Q2 Music’s Album of the Week
“The Brooklyn Youth Chorus, under Dianne Berkun Menaker, sings each of these numbers with the light, rounded sound of young voices, warmed with gentle vibrato and brightened by idiomatic American diction. But Parry and Dessner have also written far denser, less song-like scores, as have the half-dozen composers who have joined them for this project, including Tim Hecker, Nico Muhly and Caroline Shaw. And the Chorus is capable of singing with great subtlety and precision, as demonstrated in their easy mastery of some of the rhythmic challenges thrown their way here.”

NPR’s Songs We Love
[The album] “vividly captures the broad variety of songs in agile, energetic performances by [the] chorus”…”The swirling abates at the strum of Dessner’s electric guitar, making room for convincing solos by choristers Sarah Sotomayor and Anna McNeil.”

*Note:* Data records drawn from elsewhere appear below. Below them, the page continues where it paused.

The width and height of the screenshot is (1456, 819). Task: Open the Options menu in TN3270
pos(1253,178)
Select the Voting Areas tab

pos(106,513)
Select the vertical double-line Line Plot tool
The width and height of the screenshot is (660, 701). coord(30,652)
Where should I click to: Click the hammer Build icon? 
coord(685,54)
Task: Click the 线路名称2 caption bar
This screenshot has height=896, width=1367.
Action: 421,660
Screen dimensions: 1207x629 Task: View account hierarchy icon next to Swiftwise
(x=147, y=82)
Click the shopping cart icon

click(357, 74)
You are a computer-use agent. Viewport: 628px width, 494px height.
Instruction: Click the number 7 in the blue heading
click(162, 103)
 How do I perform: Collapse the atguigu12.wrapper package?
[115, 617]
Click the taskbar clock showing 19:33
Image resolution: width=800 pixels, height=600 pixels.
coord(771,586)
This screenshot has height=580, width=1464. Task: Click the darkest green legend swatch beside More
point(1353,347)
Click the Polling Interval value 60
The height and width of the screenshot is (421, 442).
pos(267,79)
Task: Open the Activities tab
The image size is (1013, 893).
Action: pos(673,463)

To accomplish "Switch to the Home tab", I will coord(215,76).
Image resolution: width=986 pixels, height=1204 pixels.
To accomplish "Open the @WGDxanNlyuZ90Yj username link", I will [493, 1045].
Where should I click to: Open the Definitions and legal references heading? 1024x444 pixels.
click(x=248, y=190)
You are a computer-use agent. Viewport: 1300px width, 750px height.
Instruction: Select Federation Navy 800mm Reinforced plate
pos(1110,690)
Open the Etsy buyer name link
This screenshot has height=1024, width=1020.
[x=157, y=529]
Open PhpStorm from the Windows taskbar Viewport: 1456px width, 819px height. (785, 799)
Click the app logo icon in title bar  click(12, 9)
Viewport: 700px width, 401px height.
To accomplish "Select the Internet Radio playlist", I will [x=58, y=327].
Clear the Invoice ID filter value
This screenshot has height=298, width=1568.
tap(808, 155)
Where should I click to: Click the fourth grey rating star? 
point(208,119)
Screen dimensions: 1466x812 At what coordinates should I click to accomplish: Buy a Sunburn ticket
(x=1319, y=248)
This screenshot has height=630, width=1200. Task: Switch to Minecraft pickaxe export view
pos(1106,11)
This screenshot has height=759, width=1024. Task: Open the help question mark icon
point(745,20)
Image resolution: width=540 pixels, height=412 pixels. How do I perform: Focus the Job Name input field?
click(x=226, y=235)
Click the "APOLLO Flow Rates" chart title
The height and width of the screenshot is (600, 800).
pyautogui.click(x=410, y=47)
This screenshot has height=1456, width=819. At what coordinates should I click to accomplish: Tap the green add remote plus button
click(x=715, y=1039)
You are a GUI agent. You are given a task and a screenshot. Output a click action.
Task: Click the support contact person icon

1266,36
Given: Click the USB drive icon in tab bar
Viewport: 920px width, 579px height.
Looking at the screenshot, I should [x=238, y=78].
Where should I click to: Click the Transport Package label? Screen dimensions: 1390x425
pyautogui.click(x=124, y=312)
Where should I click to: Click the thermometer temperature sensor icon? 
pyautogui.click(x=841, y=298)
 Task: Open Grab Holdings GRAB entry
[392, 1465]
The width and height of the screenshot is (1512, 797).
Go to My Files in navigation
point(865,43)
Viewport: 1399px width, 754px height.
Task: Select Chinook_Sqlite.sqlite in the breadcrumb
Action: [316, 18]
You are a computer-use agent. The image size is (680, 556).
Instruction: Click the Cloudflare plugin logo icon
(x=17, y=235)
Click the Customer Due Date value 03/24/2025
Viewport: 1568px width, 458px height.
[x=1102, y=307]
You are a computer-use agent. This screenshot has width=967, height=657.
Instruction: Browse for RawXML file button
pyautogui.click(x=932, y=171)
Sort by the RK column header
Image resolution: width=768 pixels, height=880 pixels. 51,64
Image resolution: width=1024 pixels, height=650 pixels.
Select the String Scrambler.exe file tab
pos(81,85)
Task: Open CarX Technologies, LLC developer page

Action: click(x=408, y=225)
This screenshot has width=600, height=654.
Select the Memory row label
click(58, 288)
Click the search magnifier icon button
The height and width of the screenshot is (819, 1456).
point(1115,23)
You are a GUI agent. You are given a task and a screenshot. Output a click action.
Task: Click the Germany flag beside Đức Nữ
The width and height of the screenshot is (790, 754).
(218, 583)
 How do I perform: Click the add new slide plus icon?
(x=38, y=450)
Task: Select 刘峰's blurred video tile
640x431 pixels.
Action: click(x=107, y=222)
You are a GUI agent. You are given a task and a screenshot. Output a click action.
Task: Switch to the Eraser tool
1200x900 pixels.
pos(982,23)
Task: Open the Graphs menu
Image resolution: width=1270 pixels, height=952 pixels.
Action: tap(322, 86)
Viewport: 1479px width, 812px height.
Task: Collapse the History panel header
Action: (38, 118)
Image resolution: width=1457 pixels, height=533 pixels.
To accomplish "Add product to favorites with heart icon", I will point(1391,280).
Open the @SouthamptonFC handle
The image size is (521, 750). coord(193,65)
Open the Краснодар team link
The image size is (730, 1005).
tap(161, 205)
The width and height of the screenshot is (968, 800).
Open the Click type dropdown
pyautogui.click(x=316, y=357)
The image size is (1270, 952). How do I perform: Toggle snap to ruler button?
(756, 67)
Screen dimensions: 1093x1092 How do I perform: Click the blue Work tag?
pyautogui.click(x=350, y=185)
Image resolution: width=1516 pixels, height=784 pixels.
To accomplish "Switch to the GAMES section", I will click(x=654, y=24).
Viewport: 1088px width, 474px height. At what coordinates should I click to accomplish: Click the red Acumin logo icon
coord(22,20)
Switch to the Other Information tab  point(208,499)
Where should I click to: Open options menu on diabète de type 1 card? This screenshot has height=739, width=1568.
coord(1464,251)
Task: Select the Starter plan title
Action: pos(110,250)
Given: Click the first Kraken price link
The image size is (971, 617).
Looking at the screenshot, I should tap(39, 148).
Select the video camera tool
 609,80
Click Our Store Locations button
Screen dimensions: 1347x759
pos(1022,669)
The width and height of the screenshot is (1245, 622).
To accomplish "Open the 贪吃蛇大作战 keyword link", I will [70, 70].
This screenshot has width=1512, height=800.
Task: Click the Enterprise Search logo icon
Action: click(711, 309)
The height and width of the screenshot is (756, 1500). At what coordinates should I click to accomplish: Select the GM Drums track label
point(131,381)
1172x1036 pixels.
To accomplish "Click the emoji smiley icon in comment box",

“Despite being comprised of pieces by eight different composers, Black Mountain Songs impresses as an exceptionally cohesive work; in fact, the song cycle feels so unified, one could imagine it the work of a single composer if one didn’t know better. Such an impression is easily accounted for: there’s the omnipresence of the Brooklyn Youth Chorus itself, of course, whose vocalizing establishes a through-line from the first song to the thirteenth… The recorded version, by comparison, feels intimate, even if a large number of individuals is involved…Melody is strong in the work, as are contrasts of mood and style, with the material alternating between hushed, almost hymnal parts (Dessner’s opening “Black Mountain Song”) and others whose rhythms draw from classical minimalism for inspiration (Parry’s “there is a sound”). Haunting passages emphasizing the choir’s rich vocal textures (King’s “ars imitatur naturam,” with its stirring melismatics) sit comfortably alongside pieces rich in hummable melodies (Bischoff’s “Childhood’s Retreat,” Parry’s “Spaceship Earth”) and experimental vocal techniques (Vrebalov’s “Bubbles”)…With such a diversity of material to work with, the Chorus, forty-nine voices strong on this recording, has ample opportunities to show off its luscious vocal sound, whether it be during an aggressive, full-throated passage or a delicate one…Among the album’s more memorable moments: a stirring a cappella section that arises during Shaw’s “Its Motion Keeps”; hand claps that nod in Tehillim’s direction during Muhly’s stately “Fielding Dawson in Franz Kline’s Studio”; the bold, gospel-tinged sequences that distinguish Shaw’s “Anni’s Constant”; and Parry’s “Their Passing in Time,” which caps the work exhilaratingly with a rousing climax.”